Source records:
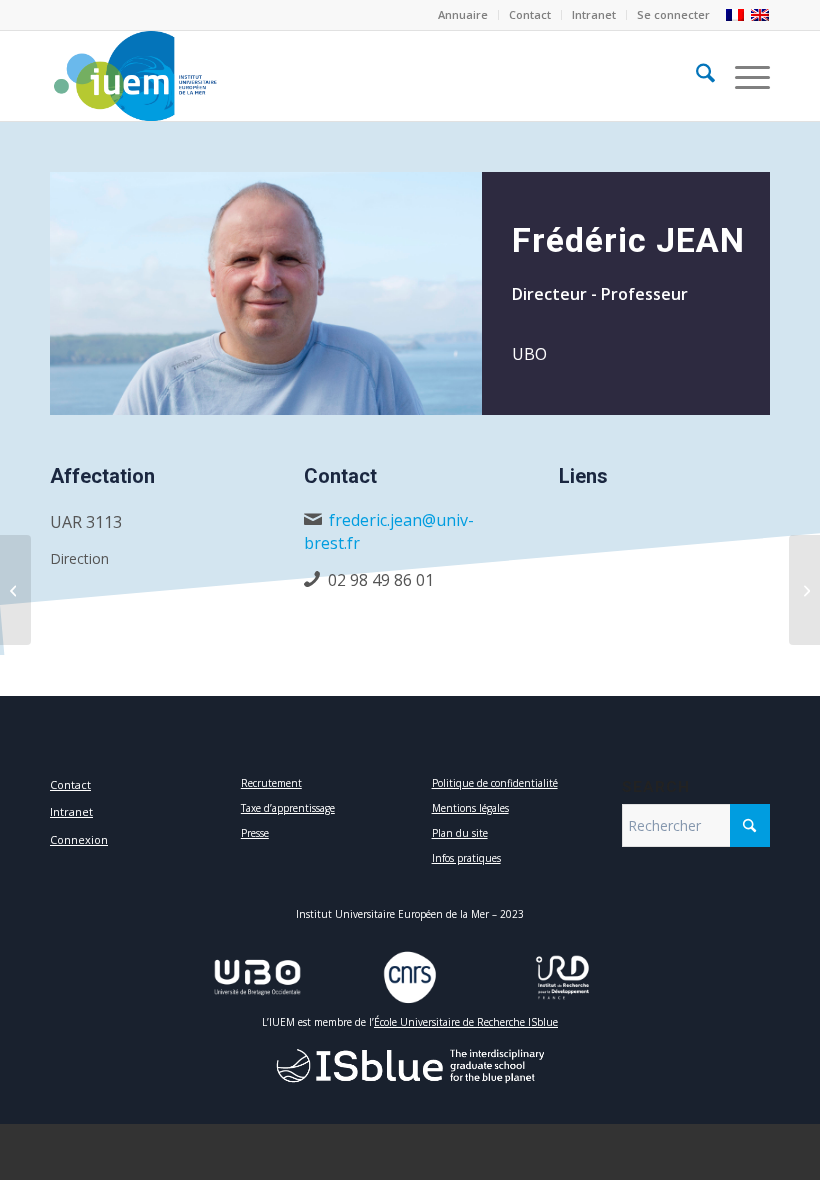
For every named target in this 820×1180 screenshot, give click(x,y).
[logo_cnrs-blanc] (409, 977)
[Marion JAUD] (15, 590)
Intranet (594, 14)
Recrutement (271, 783)
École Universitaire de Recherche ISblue (466, 1022)
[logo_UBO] (257, 977)
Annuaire (463, 14)
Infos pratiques (466, 858)
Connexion (79, 839)
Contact (530, 14)
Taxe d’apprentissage (288, 808)
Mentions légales (470, 808)
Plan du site (460, 833)
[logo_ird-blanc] (562, 977)
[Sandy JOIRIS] (804, 590)
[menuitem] (463, 15)
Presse (255, 833)
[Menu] (742, 76)
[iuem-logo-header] (135, 76)
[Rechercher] (695, 76)
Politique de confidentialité (495, 783)
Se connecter (673, 14)
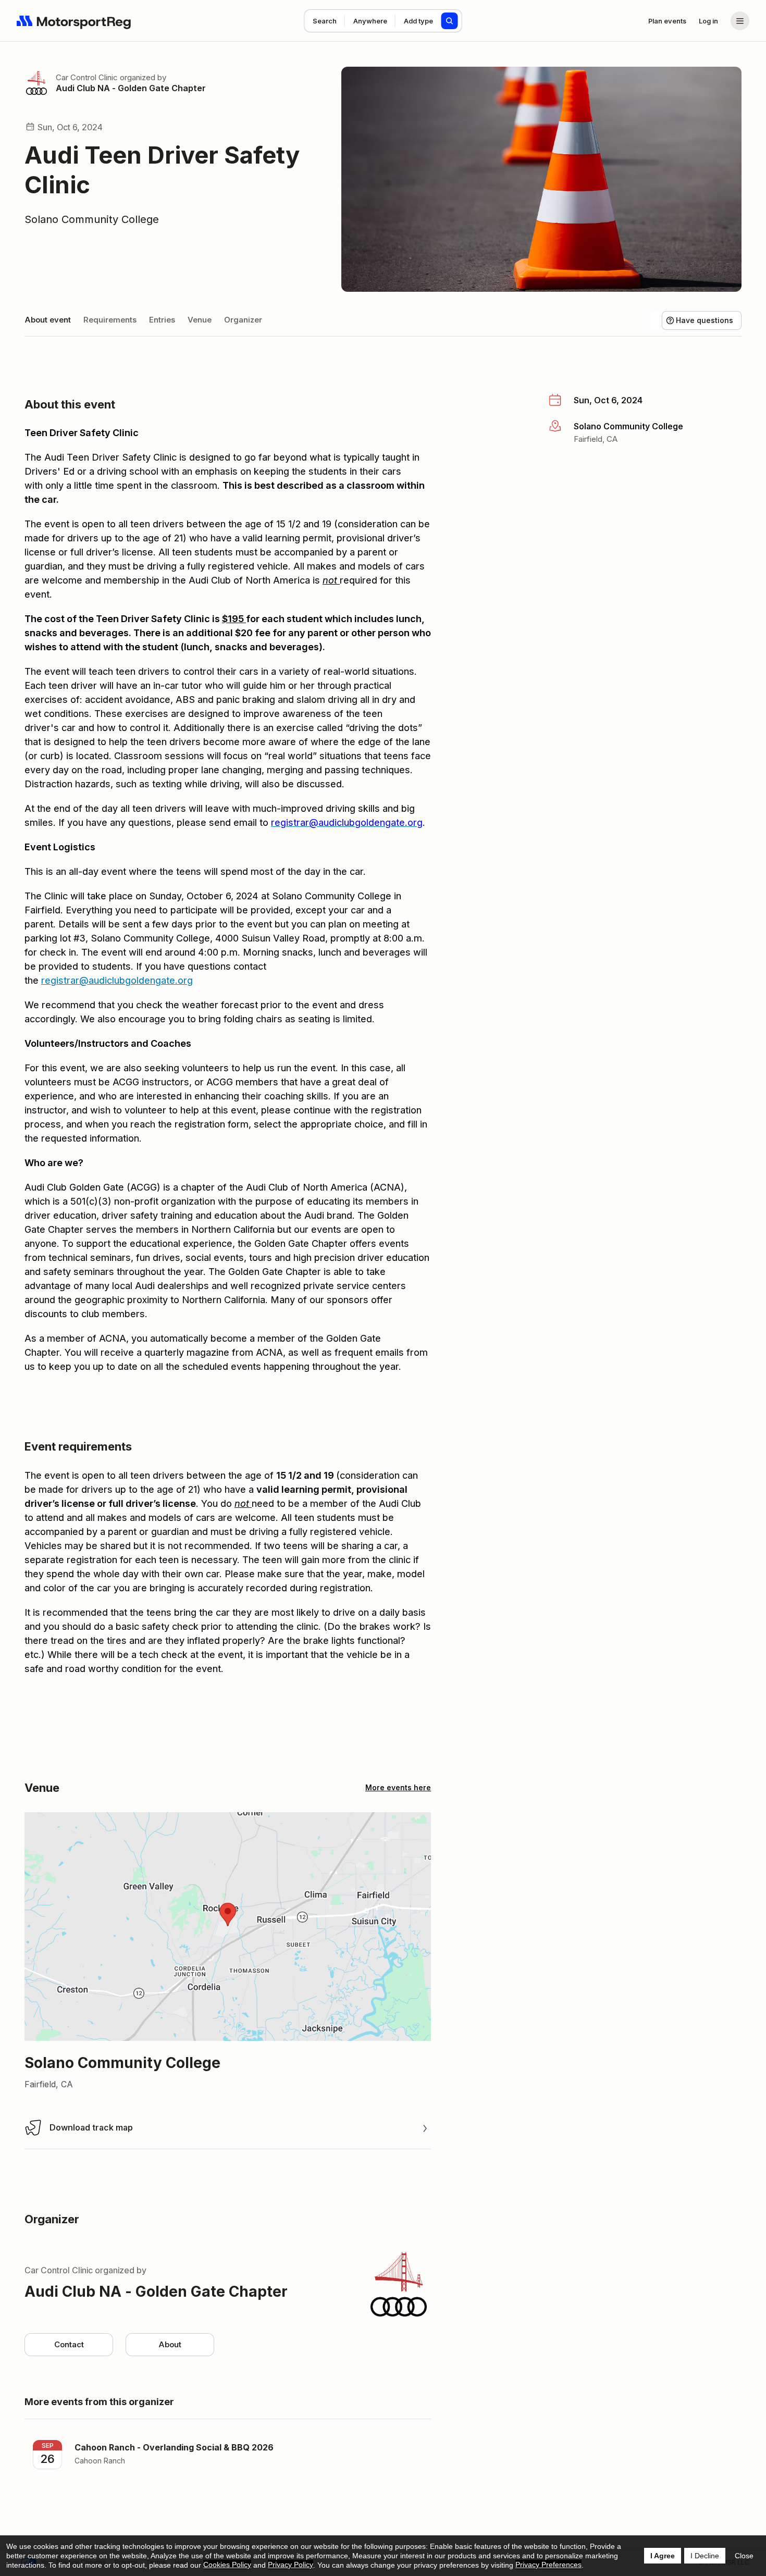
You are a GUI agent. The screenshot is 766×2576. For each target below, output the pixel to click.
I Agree (662, 2556)
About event (47, 320)
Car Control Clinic (87, 77)
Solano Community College (91, 219)
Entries (162, 320)
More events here (398, 1787)
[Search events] (449, 21)
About (169, 2344)
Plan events (667, 21)
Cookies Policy (227, 2564)
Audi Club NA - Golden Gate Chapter (131, 88)
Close (744, 2556)
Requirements (110, 320)
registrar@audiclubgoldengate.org (117, 980)
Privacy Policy (290, 2564)
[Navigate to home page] (74, 20)
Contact (69, 2344)
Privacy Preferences (548, 2564)
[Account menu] (740, 20)
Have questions (704, 320)
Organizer (243, 320)
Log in (708, 21)
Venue (200, 320)
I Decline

Work order ▸ Please give back all the records above word for word, with no pictures included.

Task output ▸
For every named target in this 820×1180 screenshot, give click(x,y).
[logo_cnrs-blanc] (409, 977)
[Marion JAUD] (15, 590)
Intranet (594, 14)
Recrutement (271, 783)
École Universitaire de Recherche ISblue (466, 1022)
[logo_UBO] (257, 977)
Annuaire (463, 14)
Infos pratiques (466, 858)
Connexion (79, 839)
Contact (530, 14)
Taxe d’apprentissage (288, 808)
Mentions légales (470, 808)
Plan du site (460, 833)
[logo_ird-blanc] (562, 977)
[Sandy JOIRIS] (804, 590)
[menuitem] (463, 15)
Presse (255, 833)
[Menu] (742, 76)
[iuem-logo-header] (135, 76)
[Rechercher] (695, 76)
Politique de confidentialité (495, 783)
Se connecter (673, 14)
You are a GUI agent. The screenshot is 766×2576. For each target below, output the pixel to click.
I Agree (662, 2556)
About event (47, 320)
Car Control Clinic (87, 77)
Solano Community College (91, 219)
Entries (162, 320)
More events here (398, 1787)
[Search events] (449, 21)
About (169, 2344)
Plan events (667, 21)
Cookies Policy (227, 2564)
Audi Club NA - Golden Gate Chapter (131, 88)
Close (744, 2556)
Requirements (110, 320)
registrar@audiclubgoldengate.org (117, 980)
Privacy Policy (290, 2564)
[Navigate to home page] (74, 20)
Contact (69, 2344)
Privacy Preferences (548, 2564)
[Account menu] (740, 20)
Have questions (704, 320)
Organizer (243, 320)
Log in (708, 21)
Venue (200, 320)
I Decline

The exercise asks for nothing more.